* TEXTE DE LECTURE *
L’entreprise produit à Lucerne 200 millions de brosses à dents par an, et n’envisage nullement de délocaliser. Comment fait-elle? Je suis allé voir.
«Vous voulez me faire croire qu’une brosse à dents est un instrument de haute technologie?» C’est souvent avec ce genre de sarcasme que le directeur de Trisa se fait apostropher. Mais pas à Triengen.
Dans ce petit village, perdu dans la vallée du Surental, à mi-chemin entre Aarau et Lucerne, on accorde le plus grand respect à la dynastie Pfenniger. Et pour cause, elle est à l’origine de l’empire de la brosse helvétique, né en 1887.

* CONSIGNE A *
Répondez aux questions suivantes d'après le texte sur Trisa.
(i) Combien de brosses à dents l'entreprise produit-elle chaque année à Lucerne ?
(ii) Dans quelle vallée se trouve le village de Triengen ?
(iii) En quelle année est né l'empire de la brosse helvétique ?
* CONSIGNE B *
Rédigez la suite du texte sur Trisa en partant de sa dernière phrase.

* EXTRAIT DES DONNÉES *
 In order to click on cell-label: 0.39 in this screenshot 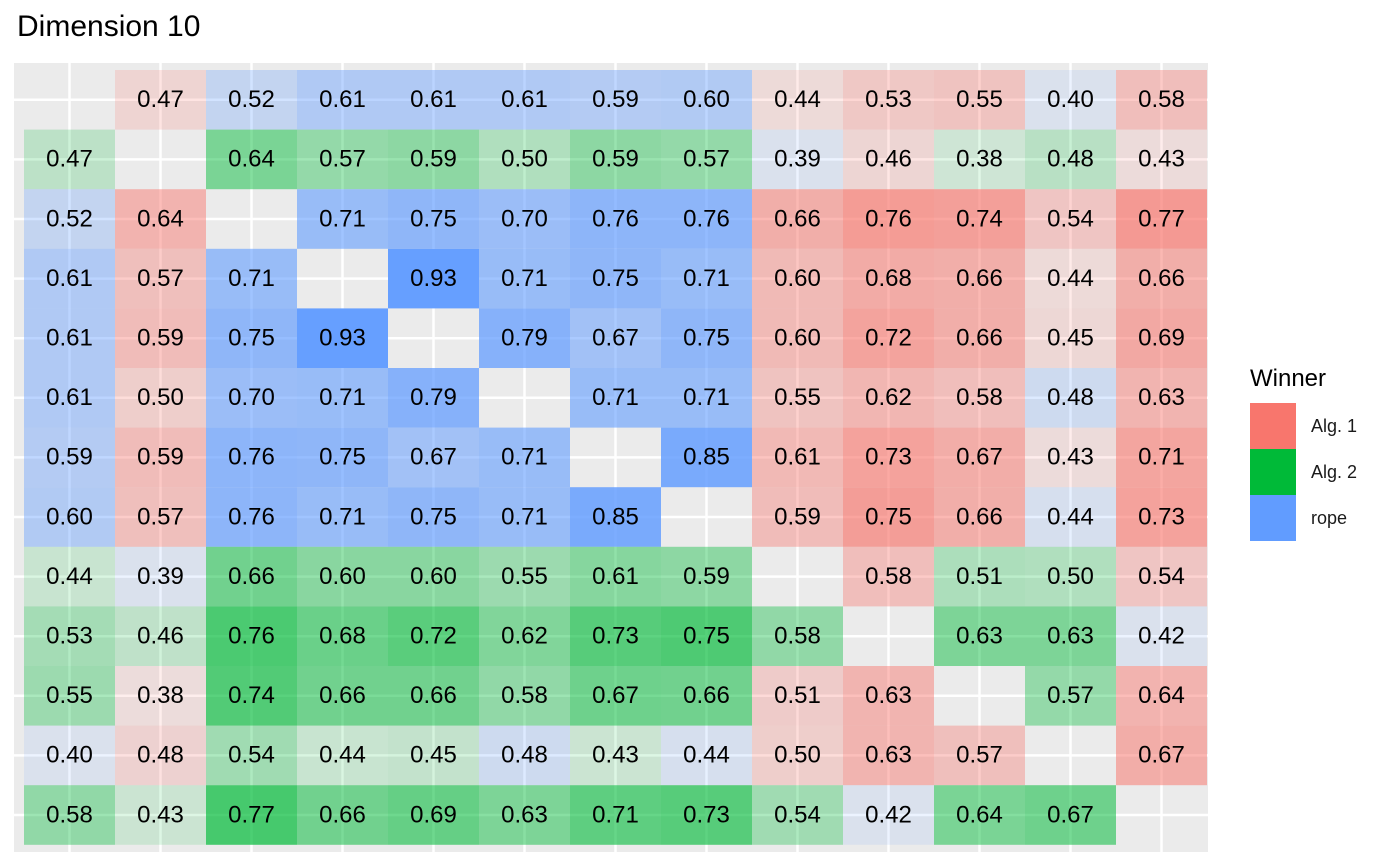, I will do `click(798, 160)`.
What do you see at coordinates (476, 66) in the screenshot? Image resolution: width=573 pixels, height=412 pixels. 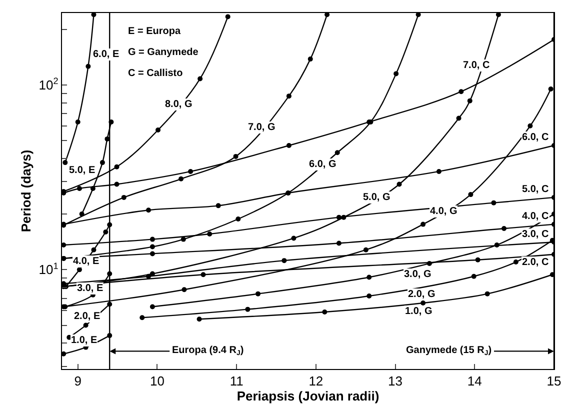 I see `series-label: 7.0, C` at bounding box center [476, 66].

* ZONE DE RÉPONSE A *
(i) 200 millions.
(ii) Dans la vallée du Surental.
(iii) En 1887.

* ZONE DE RÉPONSE B *
Le groupe s’est diversifié et emploie aujourd’hui 785 personnes. Adrian Pfenniger, quatrième du nom, a succédé à son père à la direction il y a quelques mois. Contrairement aux entreprises familiales suisses, généralement ultradiscrètes, chez Trisa on communique volontiers. «Nous apprécions de montrer notre travail et nos chiffres», dit Adrian Pfenniger avec un sourire de bienvenue qui pourrait servir d’affiche à une prochaine campagne.
Une transparence qui s’explique peut-être aussi par les chiffres en question, qui sont plutôt encourageants. Le groupe a créé 385 emplois et a réalisé une croissance de 165% sur les dix dernières années.
Le secteur des brosses (dents, ménages, cheveux), qui représente les deux-tiers de l’activité, a doublé sur la période. En appoint, le groupe s’occupe aussi de distribution d’électroménager (sèche-cheveux, aspirateurs, robots de cuisine, etc.) et d’accessoires de mode (lunettes, pinces à cheveux, etc.).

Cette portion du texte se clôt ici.